Subject: AUT: Re: The AFL/CIO, a new friend of Immigrants?
Date: Fri, 9 Jun 2000 01:39:22 +1000


Neil,

Many thanks for sending this along.

Whilst I agree with most of what's written, I've a couple of questions and
remarks.

First, this para:

> Our rich rulers also want to use more new "legal" immigrant workers as
> cannon fodder to be dragooned and conscripted into the  bosses armed forces
> to defend and expand  US  capitalists markets ,  raw material monopolies
> and business enterprises  in other lands. Military enlistments are down
> now.
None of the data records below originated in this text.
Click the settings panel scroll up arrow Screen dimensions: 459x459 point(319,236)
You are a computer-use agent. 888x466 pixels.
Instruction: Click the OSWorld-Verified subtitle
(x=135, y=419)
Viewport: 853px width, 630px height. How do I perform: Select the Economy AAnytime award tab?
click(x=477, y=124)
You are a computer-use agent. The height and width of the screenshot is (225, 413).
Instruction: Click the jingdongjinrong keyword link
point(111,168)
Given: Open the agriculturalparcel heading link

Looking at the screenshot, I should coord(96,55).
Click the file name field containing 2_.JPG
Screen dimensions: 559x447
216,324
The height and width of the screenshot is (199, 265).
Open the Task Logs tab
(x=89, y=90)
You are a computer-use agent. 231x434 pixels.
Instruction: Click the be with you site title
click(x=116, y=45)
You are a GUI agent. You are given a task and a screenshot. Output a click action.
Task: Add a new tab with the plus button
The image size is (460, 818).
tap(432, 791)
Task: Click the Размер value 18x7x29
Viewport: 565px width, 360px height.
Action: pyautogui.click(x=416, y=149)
But the AFL/CIO, a top recruiting sergeant that supports  the bosses
> militarism, is happy to be of service to indoctrinate workers into being
> loyal to the bosses "democratic" rule and have military  "service"
> performed for the State, i.e. the ruling class..
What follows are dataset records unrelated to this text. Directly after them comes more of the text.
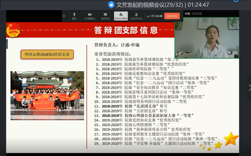
Task: Click the Youth League emblem logo
Action: tap(13, 30)
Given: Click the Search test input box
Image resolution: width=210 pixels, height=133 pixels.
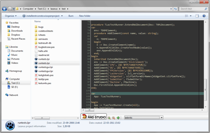Looking at the screenshot, I should [192, 9].
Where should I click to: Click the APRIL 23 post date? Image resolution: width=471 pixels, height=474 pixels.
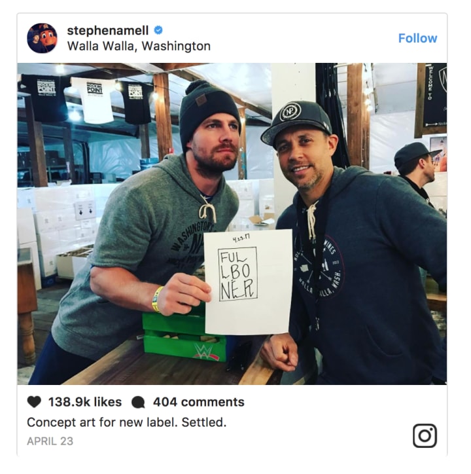click(50, 441)
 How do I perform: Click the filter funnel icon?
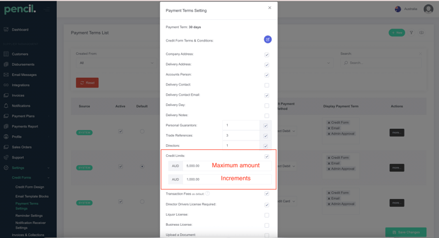[412, 33]
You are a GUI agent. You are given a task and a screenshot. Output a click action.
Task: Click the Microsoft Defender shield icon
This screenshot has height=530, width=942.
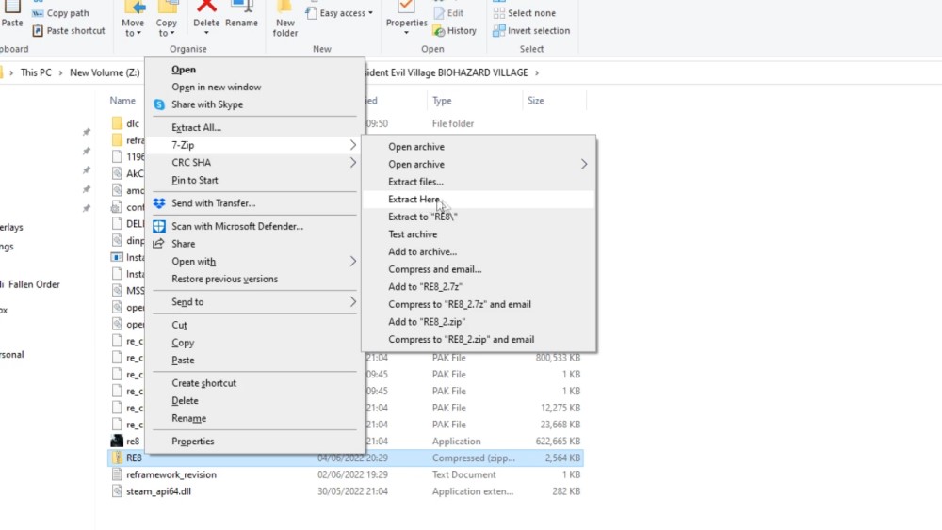[159, 226]
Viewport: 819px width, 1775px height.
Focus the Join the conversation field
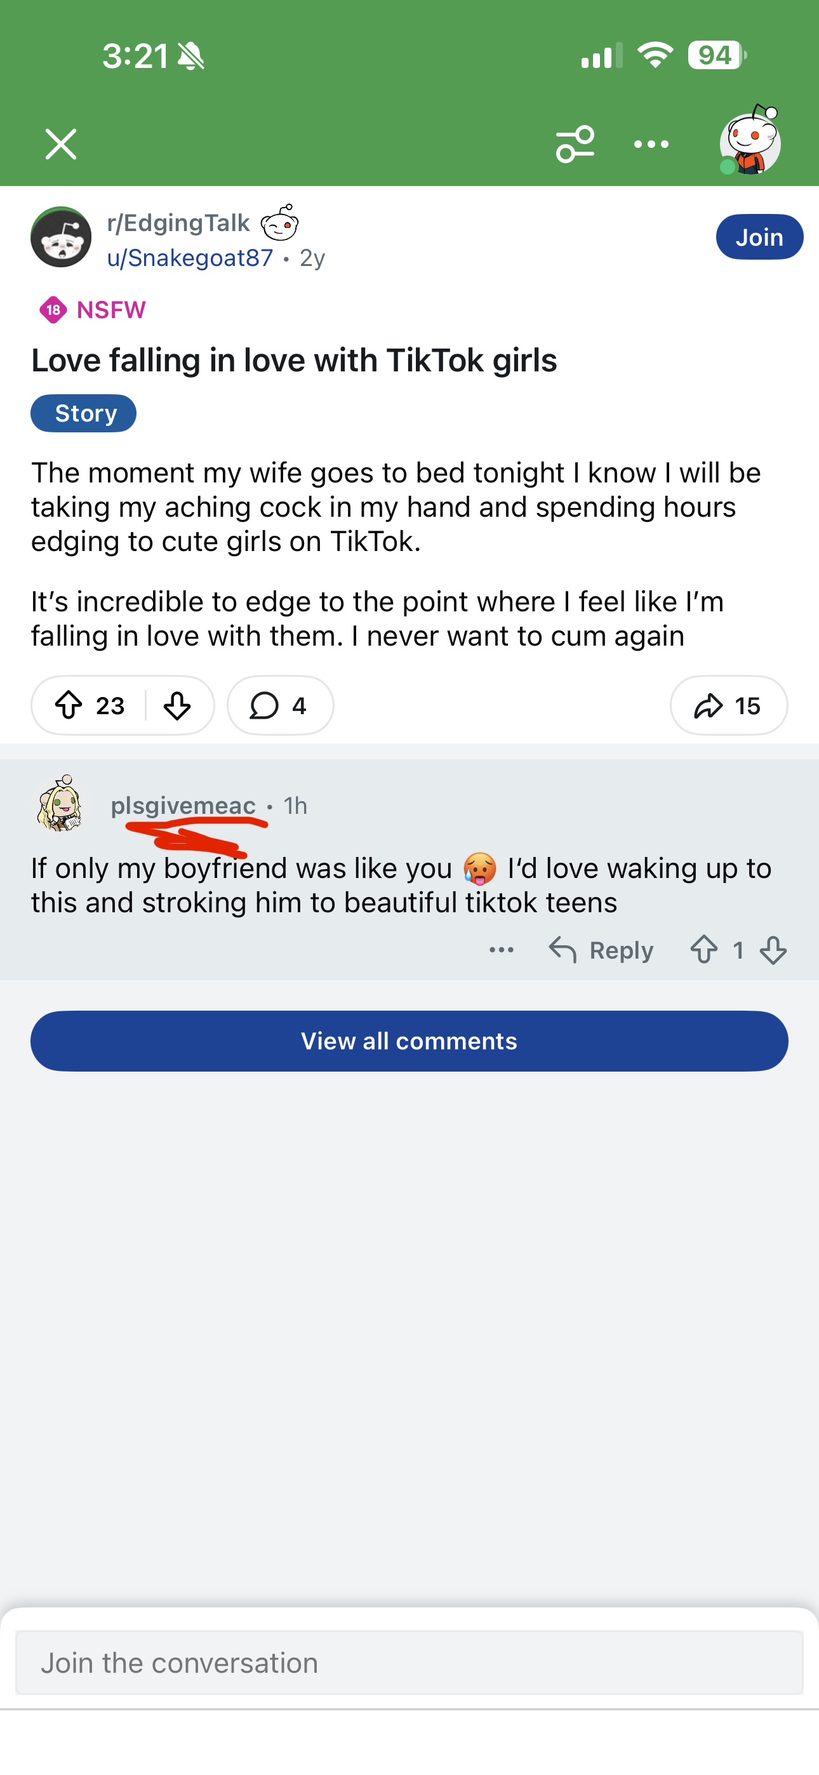click(410, 1663)
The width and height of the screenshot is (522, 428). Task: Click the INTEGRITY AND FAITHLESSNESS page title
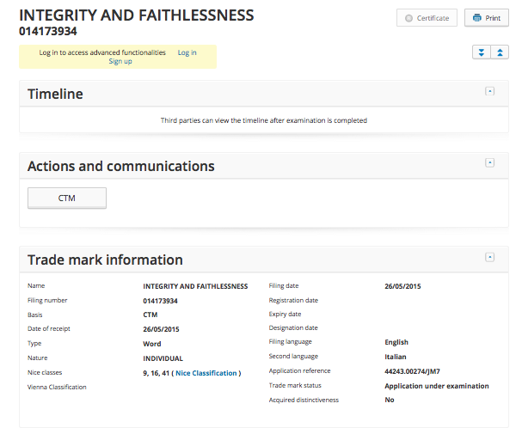pyautogui.click(x=137, y=15)
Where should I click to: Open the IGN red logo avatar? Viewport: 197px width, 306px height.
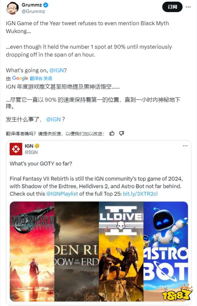tap(16, 149)
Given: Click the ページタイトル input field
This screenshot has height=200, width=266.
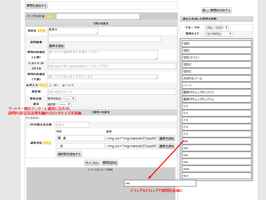Looking at the screenshot, I should 98,16.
I confess I don't really understand what the author (is it you?) is trying to
say here, especially in the first sentence.    If this is simply an extension
of a position which sees any membership in the AFL-CIO as constituting the
"armed forces" of US capital, I can understand the sentiment, but I don't
really get a concrete sense of how this is being played out.   It might be my
own ignorance, but do you have examples of how this shift toward recruting
recent migrant workers is doing this?

In any case, I've been thinking about the AFL-CIO's embrace of migrant workers
for some time, though admittedly from a distance.     So, let me run them by
you for comment.

With the collapse in membership of the AFL-CIO has meant that they needed to
resort to organising in those sectors which are illegal, informal, etc in order
to halt their decline.   This is undoubtedly opportunistic, but I'm not sure
it's all bad, even though I doubt most of it is good.    Whatever the reasons,
however, an amnesty is better than nothing, especially inasmuch as I'm not
convinced that those who are illegalised are in a better position to resist and
organise.  Depending on the union, though, it seems that there are a lot of
differences in how such a shift is being played out:  at least one union, if I
recall right, was not content to repeat the AFL-CIO's adherence to the
distinction b/n legal and illegal workers.
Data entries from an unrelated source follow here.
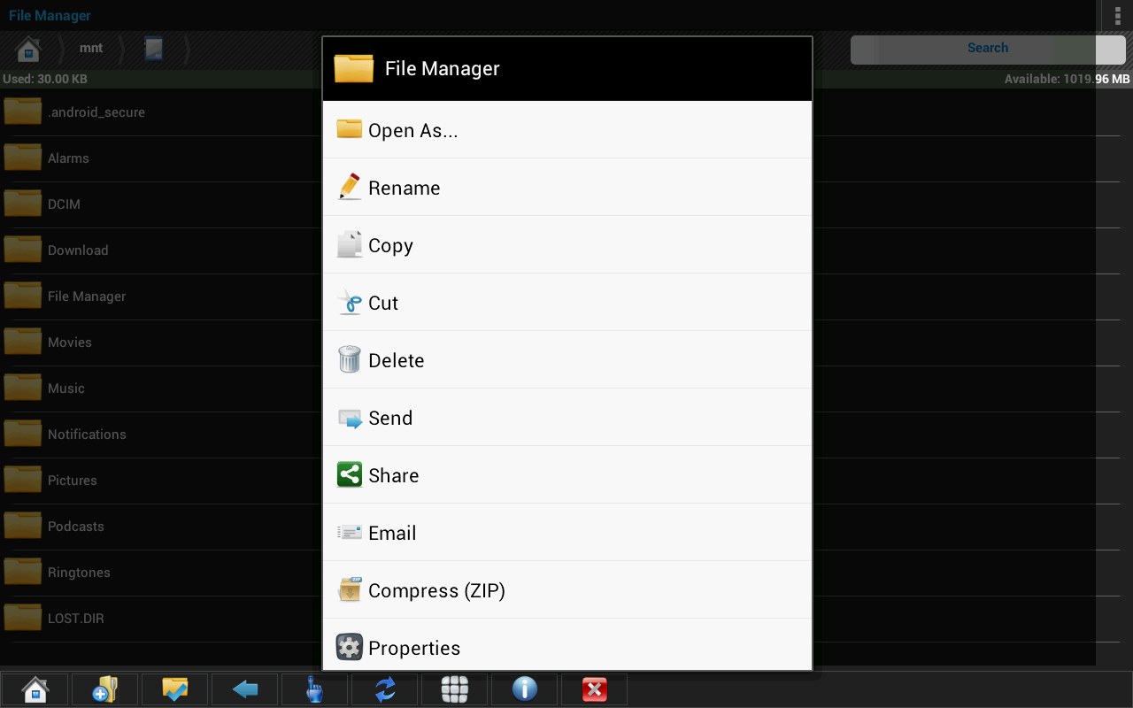
Task: Open the blue info icon
Action: pos(524,689)
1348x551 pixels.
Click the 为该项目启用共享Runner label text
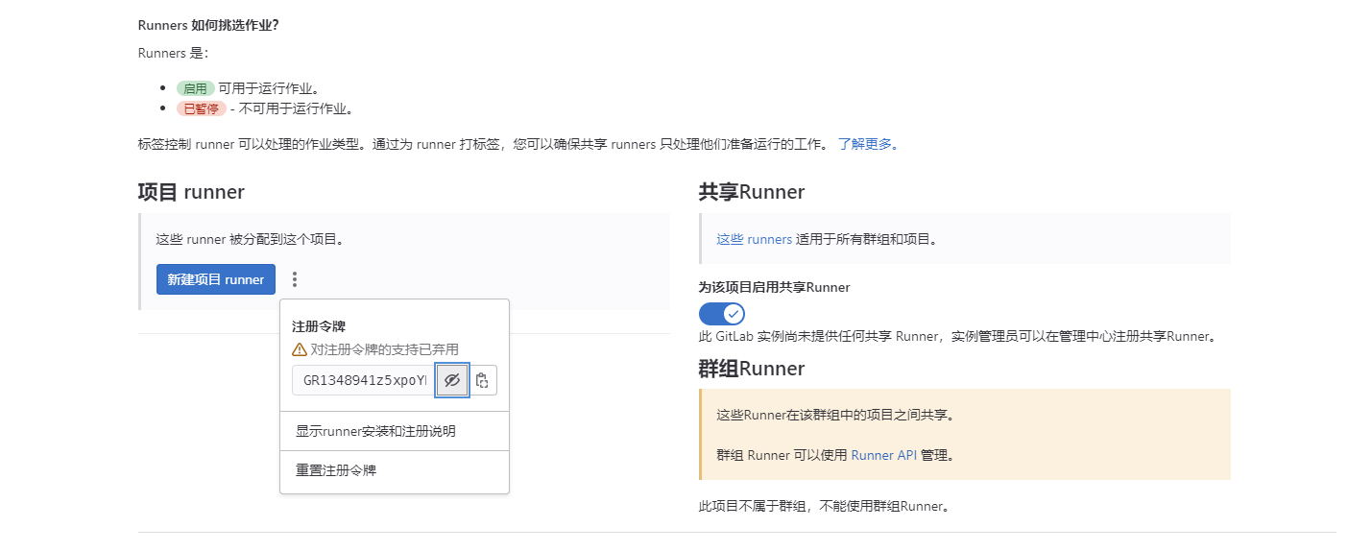pyautogui.click(x=774, y=287)
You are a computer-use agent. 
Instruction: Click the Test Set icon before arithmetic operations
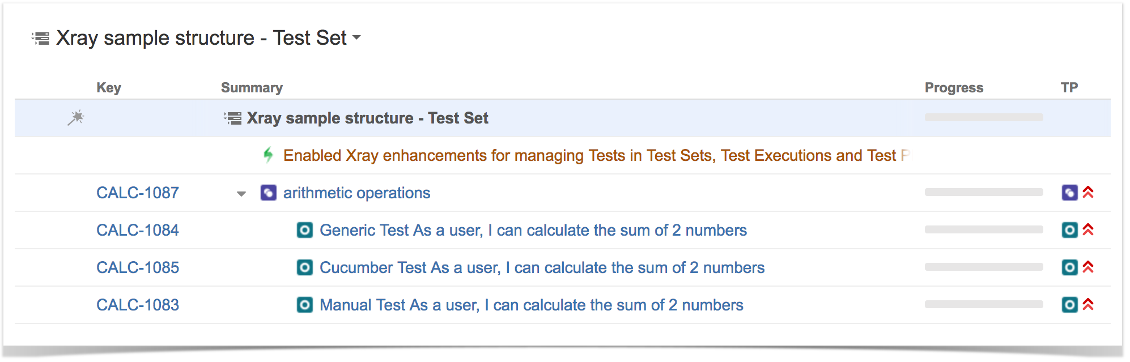click(269, 193)
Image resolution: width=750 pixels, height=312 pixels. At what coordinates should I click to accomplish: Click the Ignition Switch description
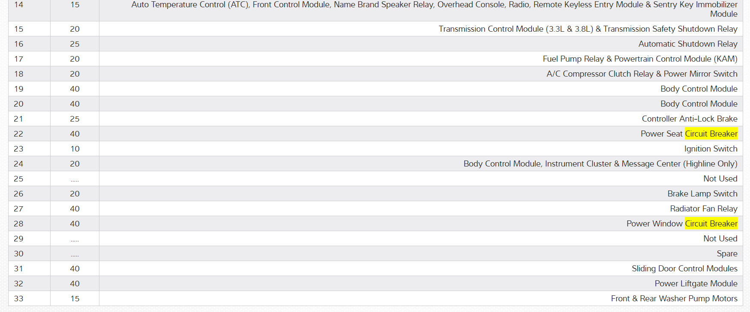tap(711, 149)
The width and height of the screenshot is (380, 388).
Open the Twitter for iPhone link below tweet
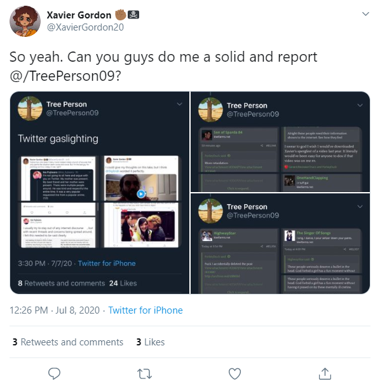click(x=146, y=310)
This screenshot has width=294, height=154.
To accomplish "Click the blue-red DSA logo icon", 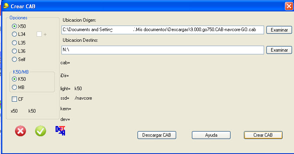I will [60, 131].
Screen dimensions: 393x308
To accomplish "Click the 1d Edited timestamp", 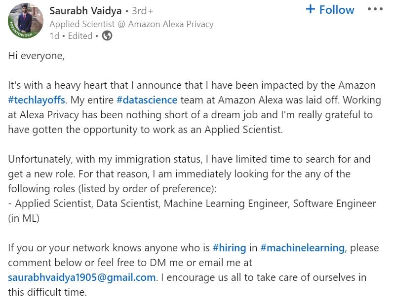I will (71, 36).
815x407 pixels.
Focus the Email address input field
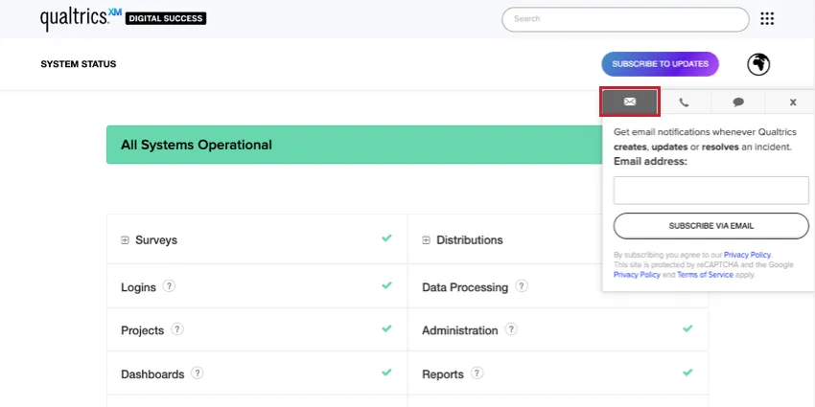pyautogui.click(x=710, y=190)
The most pronounced limit, as far as I can tell, of the AFL-CIO's position is
the way in which migrant workers are decidedly NOT regarded as the basis upon
which to develop any kind of internationalist politics and organisation within
the AFL-CIO -- an obvious instance being the AFL-CIO's position on China and
its refusal to distance itself, or even oppose, the alliances b/n steelworkers
and buchanan.   What I am interested in is the ways in which the long-standing
strategies of the AFL-CIO are becoming obviously redundant post-NAFTA and, in
my more optimistic moments, I doubt that the AFL-CIO will be able to fully
circumscribe or control the effects of that.

Anyway, good news:  over 400 people have broken out of one of the refugee
detention centres here in Australia!   !!!!  :)   Let's hope they stay free for
as long as they can.  The biggest problem is that they are very far from any
major city that might allow them to disappear and get support, accomodation,
food.   I don't know for how long they can stay free without food or
accomodation, especially in a remote (and by night, freezing) place.   But it
is a joyous moment nonetheless, and one more so because it breaks with the form
of resistance that has been prevalent up to now and self-destructive
(hunger-strikes), as well as being invisible.